Pourtant, la question a déjà fait l’objet de beaucoup de réflexions, d’observations et de retour sur expérience. Quel que soit le point de vue emprunté, la réponse est sans équivoque: la solidarité financière des migrants envers leur famille d’origine demeure largement positive à la fois pour le migrant, pour les familles aidées, pour la communauté et pour les économies respectives des pays d’accueil et d’origine.
Tirées de témoignages et d’enquêtes diverses auprès de ceux qui observent de près les relations entre les migrants et leurs familles, voici quelques raisons qui encouragent ces transferts financiers:
Une idée «pas sérieusement fondée»
L’idée selon laquelle les migrants seraient spoliés, abusés et harcelés par les familles restées au pays «n’est pas sérieusement fondée», estime Manon Jacob, une chercheuse belge travaillant sur les migrants sénégalais.

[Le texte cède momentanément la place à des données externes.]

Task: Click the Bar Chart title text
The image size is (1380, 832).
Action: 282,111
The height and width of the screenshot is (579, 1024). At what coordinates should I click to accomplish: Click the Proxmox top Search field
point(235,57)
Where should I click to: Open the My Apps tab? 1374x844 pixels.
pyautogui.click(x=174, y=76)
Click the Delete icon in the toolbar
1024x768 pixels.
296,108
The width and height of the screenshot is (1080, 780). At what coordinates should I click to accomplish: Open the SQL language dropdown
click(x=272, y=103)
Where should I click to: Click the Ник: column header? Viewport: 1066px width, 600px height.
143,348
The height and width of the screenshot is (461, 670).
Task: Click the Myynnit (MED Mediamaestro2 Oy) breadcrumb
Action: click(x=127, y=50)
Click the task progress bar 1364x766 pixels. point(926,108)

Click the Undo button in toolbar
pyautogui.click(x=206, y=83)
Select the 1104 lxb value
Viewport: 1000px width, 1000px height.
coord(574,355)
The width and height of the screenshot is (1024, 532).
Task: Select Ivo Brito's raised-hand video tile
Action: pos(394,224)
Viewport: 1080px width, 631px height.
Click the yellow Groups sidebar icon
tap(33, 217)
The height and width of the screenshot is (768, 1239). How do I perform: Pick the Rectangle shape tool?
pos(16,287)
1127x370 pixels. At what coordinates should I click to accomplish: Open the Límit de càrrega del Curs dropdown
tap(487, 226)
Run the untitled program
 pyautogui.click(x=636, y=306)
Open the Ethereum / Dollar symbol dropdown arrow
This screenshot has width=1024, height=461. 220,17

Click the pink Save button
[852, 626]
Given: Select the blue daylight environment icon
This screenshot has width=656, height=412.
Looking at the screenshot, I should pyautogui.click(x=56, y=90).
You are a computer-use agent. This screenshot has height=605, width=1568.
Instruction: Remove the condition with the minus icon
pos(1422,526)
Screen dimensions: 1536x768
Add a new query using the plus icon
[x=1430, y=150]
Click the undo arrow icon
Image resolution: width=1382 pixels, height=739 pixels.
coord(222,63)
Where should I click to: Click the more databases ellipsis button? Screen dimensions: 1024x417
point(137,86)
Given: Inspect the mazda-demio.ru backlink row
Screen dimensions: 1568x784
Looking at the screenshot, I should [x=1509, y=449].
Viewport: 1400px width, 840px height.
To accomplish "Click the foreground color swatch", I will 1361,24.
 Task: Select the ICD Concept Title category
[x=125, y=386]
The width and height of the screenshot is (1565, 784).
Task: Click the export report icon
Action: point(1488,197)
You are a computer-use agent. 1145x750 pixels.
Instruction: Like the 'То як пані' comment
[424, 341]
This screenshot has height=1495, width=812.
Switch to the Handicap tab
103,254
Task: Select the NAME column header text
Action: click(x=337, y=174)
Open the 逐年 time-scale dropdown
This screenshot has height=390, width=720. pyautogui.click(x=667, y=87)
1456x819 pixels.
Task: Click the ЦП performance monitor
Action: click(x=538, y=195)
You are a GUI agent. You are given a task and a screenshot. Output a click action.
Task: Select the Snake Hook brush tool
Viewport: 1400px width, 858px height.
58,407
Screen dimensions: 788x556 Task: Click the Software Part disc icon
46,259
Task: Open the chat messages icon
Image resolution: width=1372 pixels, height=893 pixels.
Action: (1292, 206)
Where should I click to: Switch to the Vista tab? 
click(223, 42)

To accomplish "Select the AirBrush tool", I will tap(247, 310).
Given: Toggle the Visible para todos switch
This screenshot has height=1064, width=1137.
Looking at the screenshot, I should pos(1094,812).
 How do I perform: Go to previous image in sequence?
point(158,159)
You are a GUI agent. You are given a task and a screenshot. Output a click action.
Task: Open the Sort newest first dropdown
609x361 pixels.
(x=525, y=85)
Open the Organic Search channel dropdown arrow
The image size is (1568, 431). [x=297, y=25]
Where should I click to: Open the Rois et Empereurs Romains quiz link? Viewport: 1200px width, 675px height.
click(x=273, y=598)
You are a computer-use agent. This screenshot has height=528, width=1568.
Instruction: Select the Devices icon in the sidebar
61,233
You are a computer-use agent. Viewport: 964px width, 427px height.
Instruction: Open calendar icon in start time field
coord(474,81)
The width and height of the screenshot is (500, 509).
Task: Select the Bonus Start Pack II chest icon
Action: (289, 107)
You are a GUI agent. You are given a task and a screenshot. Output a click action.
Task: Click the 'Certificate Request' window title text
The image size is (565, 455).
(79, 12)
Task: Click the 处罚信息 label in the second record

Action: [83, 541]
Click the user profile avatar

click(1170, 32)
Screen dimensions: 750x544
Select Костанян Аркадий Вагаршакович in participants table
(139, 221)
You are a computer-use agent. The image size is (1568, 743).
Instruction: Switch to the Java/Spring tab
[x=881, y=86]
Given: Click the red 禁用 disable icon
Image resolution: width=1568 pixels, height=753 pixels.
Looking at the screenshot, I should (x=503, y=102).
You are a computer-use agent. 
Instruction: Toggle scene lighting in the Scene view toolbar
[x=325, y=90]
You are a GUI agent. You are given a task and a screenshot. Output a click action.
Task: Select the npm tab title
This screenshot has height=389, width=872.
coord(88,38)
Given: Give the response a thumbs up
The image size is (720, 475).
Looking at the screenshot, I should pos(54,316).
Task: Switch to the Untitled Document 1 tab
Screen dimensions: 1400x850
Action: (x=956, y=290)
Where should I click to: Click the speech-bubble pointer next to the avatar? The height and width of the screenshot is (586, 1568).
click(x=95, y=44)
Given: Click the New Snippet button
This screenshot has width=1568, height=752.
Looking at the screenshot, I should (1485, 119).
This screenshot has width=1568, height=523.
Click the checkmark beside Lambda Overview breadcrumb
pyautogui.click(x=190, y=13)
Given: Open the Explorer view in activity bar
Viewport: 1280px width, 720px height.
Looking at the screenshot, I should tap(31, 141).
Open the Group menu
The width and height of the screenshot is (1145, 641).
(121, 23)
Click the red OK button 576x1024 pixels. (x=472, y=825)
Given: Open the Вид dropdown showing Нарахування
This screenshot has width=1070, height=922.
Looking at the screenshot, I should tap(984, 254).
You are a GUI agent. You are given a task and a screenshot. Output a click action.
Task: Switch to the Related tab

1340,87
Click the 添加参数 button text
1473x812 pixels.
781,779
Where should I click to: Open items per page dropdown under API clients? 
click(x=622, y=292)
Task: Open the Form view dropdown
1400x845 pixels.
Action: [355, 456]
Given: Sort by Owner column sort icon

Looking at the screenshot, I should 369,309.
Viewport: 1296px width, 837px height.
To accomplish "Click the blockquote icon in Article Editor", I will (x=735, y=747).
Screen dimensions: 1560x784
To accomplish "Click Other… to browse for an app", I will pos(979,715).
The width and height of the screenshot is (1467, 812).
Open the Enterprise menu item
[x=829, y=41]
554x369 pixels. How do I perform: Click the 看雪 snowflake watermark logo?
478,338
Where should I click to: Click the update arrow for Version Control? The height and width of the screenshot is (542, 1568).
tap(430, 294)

Selon elle, «dans la plupart des cas, dans les rapports entre l’émigré et sa famille, c’est le premier qui reste en position de force, sauf dans certains cas exceptionnels d’exploitation».
L’ethnographe a effectivement relevé des cas avérés de servitude: «Dans la plupart des cas, l’individu émigré acquiert automatiquement une autorité, une ascendance sociale sur les siens du fait de son prétendu pouvoir économique et culturel. Il a un pouvoir de décision immense et s’il faut parler de dictat, ce sont les familles restées au pays qui sont les victimes et non les migrants». A Londres comme à Copenhague, elle a noté que des migrants imposent littéralement des rapports d’allégeance aux familles bénéficiaires.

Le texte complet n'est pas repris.